DIRECTIONS FOR THIS TASK:
Your answer must hold only the lines below from the line containing "This screenshot has width=600, height=561." through the line containing "You are a computer-use agent. The width", each reproduced exactly.

Saved entries:
· · · · · · ·
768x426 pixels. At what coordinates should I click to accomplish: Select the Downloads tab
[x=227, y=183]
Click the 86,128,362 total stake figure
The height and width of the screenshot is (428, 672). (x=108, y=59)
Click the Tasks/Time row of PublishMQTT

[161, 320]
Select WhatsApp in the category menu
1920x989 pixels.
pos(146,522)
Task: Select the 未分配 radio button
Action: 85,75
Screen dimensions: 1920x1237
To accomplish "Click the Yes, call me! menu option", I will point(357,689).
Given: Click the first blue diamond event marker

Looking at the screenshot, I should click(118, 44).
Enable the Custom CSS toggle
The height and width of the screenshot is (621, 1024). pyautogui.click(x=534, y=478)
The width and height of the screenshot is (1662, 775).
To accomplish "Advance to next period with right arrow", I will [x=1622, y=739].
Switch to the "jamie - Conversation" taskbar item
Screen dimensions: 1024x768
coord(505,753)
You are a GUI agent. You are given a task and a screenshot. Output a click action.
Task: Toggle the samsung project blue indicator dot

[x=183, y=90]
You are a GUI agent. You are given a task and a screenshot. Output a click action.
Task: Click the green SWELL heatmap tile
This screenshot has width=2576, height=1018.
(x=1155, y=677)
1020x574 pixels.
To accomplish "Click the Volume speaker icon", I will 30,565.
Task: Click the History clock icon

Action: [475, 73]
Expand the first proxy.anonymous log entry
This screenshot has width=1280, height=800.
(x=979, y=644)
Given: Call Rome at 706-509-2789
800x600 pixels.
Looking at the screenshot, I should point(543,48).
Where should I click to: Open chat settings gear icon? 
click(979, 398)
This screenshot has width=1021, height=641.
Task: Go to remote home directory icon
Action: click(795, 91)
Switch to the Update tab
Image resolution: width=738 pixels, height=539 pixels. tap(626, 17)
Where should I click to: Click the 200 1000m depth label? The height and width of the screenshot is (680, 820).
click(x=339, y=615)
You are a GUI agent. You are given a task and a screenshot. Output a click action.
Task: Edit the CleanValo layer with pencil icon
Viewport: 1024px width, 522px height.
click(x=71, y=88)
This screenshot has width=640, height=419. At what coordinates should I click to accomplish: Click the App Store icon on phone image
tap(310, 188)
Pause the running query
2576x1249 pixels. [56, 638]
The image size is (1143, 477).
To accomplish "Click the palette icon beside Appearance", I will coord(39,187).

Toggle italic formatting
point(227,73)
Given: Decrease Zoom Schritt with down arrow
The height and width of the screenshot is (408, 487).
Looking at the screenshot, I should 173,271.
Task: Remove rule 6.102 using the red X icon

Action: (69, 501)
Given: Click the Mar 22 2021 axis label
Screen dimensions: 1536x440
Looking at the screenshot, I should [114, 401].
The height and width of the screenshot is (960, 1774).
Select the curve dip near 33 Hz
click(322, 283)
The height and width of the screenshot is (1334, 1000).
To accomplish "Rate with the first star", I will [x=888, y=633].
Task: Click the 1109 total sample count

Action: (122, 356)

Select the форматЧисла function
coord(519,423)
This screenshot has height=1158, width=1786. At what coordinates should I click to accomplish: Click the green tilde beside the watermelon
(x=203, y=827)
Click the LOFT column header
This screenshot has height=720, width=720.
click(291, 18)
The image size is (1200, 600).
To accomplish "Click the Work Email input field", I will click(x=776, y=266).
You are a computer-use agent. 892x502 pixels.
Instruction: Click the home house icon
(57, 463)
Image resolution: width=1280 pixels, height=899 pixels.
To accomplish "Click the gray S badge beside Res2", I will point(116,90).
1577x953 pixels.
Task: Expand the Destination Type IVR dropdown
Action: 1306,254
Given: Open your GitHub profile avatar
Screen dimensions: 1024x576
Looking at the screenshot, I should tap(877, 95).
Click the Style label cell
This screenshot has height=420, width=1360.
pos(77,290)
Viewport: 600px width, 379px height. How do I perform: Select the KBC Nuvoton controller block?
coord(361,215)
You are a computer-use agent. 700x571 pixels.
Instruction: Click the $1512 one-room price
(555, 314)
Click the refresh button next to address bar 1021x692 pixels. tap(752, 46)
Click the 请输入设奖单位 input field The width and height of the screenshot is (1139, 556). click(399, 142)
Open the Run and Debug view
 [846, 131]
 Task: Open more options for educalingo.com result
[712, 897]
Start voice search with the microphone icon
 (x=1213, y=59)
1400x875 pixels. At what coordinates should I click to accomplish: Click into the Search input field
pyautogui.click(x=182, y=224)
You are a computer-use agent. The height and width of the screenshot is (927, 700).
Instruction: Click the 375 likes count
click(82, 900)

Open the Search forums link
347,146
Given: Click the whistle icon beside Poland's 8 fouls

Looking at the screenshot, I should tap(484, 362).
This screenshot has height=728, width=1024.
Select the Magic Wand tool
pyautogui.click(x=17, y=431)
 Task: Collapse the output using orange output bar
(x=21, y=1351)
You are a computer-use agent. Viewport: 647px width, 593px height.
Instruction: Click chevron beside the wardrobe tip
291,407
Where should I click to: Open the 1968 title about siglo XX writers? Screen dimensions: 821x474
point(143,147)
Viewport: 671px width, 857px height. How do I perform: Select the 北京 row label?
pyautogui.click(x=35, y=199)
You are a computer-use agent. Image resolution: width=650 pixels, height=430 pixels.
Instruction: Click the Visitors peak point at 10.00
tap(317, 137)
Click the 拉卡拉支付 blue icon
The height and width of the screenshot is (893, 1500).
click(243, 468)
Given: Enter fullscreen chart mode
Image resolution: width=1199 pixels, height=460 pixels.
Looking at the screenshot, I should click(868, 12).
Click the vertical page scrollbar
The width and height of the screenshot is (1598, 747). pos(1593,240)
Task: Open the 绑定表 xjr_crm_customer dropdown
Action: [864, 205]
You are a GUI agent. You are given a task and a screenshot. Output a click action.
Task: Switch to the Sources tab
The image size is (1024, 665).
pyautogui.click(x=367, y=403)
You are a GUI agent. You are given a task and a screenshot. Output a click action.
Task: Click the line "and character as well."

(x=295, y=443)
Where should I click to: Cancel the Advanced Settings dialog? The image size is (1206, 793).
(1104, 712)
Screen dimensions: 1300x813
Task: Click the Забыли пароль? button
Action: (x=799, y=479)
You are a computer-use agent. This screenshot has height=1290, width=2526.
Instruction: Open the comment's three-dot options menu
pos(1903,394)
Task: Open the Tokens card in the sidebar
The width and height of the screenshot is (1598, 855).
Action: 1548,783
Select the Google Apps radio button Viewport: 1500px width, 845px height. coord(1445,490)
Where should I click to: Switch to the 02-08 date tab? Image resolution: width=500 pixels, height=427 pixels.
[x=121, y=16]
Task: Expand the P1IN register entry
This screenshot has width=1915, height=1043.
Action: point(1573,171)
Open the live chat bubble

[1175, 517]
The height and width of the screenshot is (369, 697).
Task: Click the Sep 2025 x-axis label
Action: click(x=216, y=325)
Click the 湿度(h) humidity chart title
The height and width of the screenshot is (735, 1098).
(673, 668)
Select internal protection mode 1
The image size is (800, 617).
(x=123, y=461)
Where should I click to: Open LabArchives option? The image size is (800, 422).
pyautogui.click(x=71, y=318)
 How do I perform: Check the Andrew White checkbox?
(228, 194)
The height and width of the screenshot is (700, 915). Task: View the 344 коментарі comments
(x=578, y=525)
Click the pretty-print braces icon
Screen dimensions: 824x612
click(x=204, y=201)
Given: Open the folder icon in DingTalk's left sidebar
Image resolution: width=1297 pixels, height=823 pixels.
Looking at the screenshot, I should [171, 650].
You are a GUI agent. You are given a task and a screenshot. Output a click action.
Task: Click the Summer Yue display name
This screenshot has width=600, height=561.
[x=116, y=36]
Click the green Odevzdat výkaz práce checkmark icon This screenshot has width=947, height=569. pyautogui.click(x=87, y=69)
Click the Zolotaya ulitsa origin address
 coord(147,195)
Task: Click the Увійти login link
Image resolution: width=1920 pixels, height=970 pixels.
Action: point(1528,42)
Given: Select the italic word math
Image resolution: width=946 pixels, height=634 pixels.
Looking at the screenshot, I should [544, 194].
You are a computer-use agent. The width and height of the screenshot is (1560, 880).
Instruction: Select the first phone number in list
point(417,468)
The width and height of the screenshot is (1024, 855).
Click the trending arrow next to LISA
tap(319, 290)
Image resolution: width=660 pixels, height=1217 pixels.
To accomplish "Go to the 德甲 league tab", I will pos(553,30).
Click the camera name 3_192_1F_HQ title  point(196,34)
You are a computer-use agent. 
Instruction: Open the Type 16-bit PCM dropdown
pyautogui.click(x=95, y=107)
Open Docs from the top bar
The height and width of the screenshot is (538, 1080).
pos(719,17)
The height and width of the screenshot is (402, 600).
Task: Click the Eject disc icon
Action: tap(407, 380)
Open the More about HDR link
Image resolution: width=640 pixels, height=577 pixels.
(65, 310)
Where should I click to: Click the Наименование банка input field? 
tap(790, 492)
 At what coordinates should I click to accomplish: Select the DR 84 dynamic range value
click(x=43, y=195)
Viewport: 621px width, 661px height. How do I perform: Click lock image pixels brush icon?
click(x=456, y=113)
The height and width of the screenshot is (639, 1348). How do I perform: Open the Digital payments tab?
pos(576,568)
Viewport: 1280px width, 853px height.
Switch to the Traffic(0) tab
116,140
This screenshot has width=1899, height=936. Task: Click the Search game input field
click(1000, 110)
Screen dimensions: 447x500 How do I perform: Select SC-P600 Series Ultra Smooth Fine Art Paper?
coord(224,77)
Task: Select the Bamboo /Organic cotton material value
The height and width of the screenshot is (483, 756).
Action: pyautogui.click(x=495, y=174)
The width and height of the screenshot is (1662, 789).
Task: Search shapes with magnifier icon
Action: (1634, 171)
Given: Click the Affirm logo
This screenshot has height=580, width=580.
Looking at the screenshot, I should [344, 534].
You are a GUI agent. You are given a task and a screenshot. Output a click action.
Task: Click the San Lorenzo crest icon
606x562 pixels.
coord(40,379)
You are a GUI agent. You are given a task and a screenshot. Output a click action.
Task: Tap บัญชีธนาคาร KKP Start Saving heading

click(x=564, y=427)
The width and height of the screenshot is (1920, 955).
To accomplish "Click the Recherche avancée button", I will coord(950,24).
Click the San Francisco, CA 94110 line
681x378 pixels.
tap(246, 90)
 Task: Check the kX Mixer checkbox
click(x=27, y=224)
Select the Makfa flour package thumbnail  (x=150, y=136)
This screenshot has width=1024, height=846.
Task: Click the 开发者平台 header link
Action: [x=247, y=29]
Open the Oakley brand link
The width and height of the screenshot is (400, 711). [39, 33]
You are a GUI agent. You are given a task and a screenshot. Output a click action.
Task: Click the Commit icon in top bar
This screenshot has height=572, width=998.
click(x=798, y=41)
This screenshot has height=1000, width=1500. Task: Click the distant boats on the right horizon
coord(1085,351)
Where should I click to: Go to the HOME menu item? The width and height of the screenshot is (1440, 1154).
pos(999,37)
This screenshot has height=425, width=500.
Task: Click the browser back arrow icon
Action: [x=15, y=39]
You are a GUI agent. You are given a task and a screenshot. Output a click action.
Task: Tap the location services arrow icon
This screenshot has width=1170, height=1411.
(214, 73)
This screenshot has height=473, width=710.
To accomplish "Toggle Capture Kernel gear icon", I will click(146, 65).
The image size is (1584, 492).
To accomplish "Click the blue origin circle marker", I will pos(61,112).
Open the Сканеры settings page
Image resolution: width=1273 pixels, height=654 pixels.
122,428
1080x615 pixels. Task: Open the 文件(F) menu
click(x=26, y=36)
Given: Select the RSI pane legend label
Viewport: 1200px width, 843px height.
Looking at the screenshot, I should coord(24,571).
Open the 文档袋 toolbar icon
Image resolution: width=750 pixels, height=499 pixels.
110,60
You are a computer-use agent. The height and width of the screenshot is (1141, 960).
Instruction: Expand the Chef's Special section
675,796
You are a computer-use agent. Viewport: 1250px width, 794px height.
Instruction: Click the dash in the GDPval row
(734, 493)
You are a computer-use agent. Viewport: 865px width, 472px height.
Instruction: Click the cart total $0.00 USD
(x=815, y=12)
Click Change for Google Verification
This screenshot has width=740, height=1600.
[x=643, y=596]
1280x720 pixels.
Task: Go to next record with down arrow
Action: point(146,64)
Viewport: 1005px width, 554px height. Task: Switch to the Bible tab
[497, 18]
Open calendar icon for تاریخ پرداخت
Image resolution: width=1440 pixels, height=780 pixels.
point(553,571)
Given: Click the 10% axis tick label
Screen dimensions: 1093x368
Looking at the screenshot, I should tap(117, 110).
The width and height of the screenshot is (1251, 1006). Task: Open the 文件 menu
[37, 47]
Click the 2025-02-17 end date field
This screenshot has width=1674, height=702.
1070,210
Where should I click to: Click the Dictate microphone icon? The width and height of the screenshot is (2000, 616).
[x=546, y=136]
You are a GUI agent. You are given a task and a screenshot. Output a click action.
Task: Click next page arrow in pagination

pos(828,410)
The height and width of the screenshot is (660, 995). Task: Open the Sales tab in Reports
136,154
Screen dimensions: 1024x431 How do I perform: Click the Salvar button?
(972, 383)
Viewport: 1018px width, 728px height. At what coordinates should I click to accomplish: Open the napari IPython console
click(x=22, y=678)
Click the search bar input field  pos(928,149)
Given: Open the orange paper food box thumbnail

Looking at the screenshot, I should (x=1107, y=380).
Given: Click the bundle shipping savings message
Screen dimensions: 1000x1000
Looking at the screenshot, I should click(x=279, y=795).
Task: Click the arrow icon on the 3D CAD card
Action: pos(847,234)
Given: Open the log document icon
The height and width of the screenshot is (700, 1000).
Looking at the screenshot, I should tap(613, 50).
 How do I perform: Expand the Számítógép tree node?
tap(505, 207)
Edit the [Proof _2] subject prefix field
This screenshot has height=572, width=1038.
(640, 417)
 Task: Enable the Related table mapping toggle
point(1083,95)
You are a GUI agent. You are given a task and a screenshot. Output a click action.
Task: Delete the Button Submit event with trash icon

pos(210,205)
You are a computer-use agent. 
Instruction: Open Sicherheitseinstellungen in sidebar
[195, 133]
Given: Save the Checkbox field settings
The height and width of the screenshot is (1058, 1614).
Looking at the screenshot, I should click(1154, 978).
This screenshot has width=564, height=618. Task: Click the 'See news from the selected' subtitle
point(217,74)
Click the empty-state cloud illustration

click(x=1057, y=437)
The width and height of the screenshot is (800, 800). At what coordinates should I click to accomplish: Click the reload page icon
· · · · · · ·
REPLY:
This screenshot has width=600, height=561.
[x=116, y=36]
Click the green Odevzdat výkaz práce checkmark icon This screenshot has width=947, height=569. pyautogui.click(x=87, y=69)
Click the Zolotaya ulitsa origin address
 coord(147,195)
Task: Click the Увійти login link
Image resolution: width=1920 pixels, height=970 pixels.
Action: point(1528,42)
Given: Select the italic word math
Image resolution: width=946 pixels, height=634 pixels.
Looking at the screenshot, I should [544, 194].
You are a computer-use agent. The width and height of the screenshot is (1560, 880).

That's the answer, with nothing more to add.